[WORK ITEM]
Set down the full listing exactly, character for character.

★ ★ ★ ★ ★

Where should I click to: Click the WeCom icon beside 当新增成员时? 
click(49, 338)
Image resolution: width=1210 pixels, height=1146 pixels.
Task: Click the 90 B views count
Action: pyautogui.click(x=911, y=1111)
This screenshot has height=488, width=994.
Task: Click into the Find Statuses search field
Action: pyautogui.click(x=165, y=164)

★ ★ ★ ★ ★

[OUTPUT OF THE EXERCISE]
Where should I click to: Click the WeCom icon beside 当新增成员时? 
click(49, 338)
Image resolution: width=1210 pixels, height=1146 pixels.
Task: Click the 90 B views count
Action: pyautogui.click(x=911, y=1111)
This screenshot has height=488, width=994.
Task: Click into the Find Statuses search field
Action: pyautogui.click(x=165, y=164)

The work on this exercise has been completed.